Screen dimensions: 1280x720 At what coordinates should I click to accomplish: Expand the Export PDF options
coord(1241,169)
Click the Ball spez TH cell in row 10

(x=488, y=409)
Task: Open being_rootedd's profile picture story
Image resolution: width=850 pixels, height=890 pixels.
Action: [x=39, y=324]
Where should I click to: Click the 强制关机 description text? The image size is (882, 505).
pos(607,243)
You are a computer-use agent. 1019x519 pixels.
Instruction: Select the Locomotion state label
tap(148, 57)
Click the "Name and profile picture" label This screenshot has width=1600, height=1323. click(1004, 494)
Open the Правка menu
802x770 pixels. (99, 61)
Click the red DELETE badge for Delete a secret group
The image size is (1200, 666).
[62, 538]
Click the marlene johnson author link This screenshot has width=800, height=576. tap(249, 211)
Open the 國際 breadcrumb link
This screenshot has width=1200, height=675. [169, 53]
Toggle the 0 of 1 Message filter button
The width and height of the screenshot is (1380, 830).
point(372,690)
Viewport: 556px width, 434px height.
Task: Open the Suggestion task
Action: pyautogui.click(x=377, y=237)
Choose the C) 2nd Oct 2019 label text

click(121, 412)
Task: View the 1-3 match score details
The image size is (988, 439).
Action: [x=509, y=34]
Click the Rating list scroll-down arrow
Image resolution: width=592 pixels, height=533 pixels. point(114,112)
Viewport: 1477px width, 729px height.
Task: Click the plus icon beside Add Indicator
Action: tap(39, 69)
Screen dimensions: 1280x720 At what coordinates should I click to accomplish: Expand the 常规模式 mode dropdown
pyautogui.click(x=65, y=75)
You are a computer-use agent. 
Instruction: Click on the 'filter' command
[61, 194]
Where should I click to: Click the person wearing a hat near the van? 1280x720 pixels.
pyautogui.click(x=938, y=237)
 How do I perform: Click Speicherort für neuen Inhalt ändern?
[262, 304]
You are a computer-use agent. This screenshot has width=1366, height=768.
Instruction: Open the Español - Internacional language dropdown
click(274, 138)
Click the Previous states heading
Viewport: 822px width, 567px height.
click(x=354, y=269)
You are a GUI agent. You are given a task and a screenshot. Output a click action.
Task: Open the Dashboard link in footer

########################################

#### WHAT THE TASK REQUIRES:
Would you transcribe, exactly, the lines running from the one that contains "Where should I click to: Click the 强制关机" through the final line of the listing above? Include both ends and nothing else.

#### SOLUTION:
Where should I click to: Click the 强制关机 description text? The image size is (882, 505).
pos(607,243)
You are a computer-use agent. 1019x519 pixels.
Instruction: Select the Locomotion state label
tap(148, 57)
Click the "Name and profile picture" label This screenshot has width=1600, height=1323. click(1004, 494)
Open the Правка menu
802x770 pixels. (99, 61)
Click the red DELETE badge for Delete a secret group
The image size is (1200, 666).
[62, 538]
Click the marlene johnson author link This screenshot has width=800, height=576. tap(249, 211)
Open the 國際 breadcrumb link
This screenshot has width=1200, height=675. [169, 53]
Toggle the 0 of 1 Message filter button
The width and height of the screenshot is (1380, 830).
point(372,690)
Viewport: 556px width, 434px height.
Task: Open the Suggestion task
Action: pyautogui.click(x=377, y=237)
Choose the C) 2nd Oct 2019 label text

click(121, 412)
Task: View the 1-3 match score details
The image size is (988, 439).
Action: [x=509, y=34]
Click the Rating list scroll-down arrow
Image resolution: width=592 pixels, height=533 pixels. point(114,112)
Viewport: 1477px width, 729px height.
Task: Click the plus icon beside Add Indicator
Action: tap(39, 69)
Screen dimensions: 1280x720 At what coordinates should I click to accomplish: Expand the 常规模式 mode dropdown
pyautogui.click(x=65, y=75)
You are a computer-use agent. 
Instruction: Click on the 'filter' command
[61, 194]
Where should I click to: Click the person wearing a hat near the van? 1280x720 pixels.
pyautogui.click(x=938, y=237)
 How do I perform: Click Speicherort für neuen Inhalt ändern?
[262, 304]
You are a computer-use agent. This screenshot has width=1366, height=768.
Instruction: Open the Español - Internacional language dropdown
click(274, 138)
Click the Previous states heading
Viewport: 822px width, 567px height.
click(x=354, y=269)
You are a GUI agent. You are given a task and a screenshot. Output a click action.
Task: Open the Dashboard link in footer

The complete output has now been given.